* BEGIN Materials provided *
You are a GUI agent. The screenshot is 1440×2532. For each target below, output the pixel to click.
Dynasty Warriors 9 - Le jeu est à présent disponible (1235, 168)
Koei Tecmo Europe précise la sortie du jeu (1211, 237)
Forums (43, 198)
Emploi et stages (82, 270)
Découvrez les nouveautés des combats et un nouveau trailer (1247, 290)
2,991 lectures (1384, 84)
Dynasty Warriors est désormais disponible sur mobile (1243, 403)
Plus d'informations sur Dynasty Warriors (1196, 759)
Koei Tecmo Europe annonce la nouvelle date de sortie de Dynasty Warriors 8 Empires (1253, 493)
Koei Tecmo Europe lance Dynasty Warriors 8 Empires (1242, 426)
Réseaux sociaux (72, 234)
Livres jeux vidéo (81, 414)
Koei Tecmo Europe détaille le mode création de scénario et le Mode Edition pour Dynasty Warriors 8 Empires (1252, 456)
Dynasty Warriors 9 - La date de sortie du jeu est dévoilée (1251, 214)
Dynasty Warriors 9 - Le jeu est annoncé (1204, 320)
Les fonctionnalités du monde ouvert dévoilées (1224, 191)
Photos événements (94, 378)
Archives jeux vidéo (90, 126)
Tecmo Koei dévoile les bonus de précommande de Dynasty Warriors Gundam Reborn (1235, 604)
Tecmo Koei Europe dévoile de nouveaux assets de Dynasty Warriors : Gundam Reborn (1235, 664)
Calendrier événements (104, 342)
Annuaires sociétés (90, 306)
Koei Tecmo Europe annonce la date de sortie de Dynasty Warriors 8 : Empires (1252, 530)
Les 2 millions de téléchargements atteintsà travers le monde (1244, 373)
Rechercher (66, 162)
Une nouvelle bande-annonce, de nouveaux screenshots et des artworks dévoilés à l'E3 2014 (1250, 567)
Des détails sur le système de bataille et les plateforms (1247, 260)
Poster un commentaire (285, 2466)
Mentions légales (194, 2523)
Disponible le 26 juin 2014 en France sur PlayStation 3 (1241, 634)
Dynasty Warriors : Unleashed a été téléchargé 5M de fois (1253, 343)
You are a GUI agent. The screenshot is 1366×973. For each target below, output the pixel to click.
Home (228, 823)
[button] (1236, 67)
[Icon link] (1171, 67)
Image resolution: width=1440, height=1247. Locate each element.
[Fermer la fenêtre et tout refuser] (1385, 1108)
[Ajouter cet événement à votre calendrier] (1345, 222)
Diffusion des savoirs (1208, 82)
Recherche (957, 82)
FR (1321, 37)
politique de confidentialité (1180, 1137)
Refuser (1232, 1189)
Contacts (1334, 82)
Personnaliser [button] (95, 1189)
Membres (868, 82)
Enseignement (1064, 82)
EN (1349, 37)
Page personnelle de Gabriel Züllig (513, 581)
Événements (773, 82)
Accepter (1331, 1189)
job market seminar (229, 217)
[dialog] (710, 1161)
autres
* END Materials provided *
Copy the listing word for word, from its very first line through the line containing "2,991 lectures (1384, 84)", both ends included.

You are a GUI agent. The screenshot is 1440×2532. For each target below, output the pixel to click.
Dynasty Warriors 9 - Le jeu est à présent disponible (1235, 168)
Koei Tecmo Europe précise la sortie du jeu (1211, 237)
Forums (43, 198)
Emploi et stages (82, 270)
Découvrez les nouveautés des combats et un nouveau trailer (1247, 290)
2,991 lectures (1384, 84)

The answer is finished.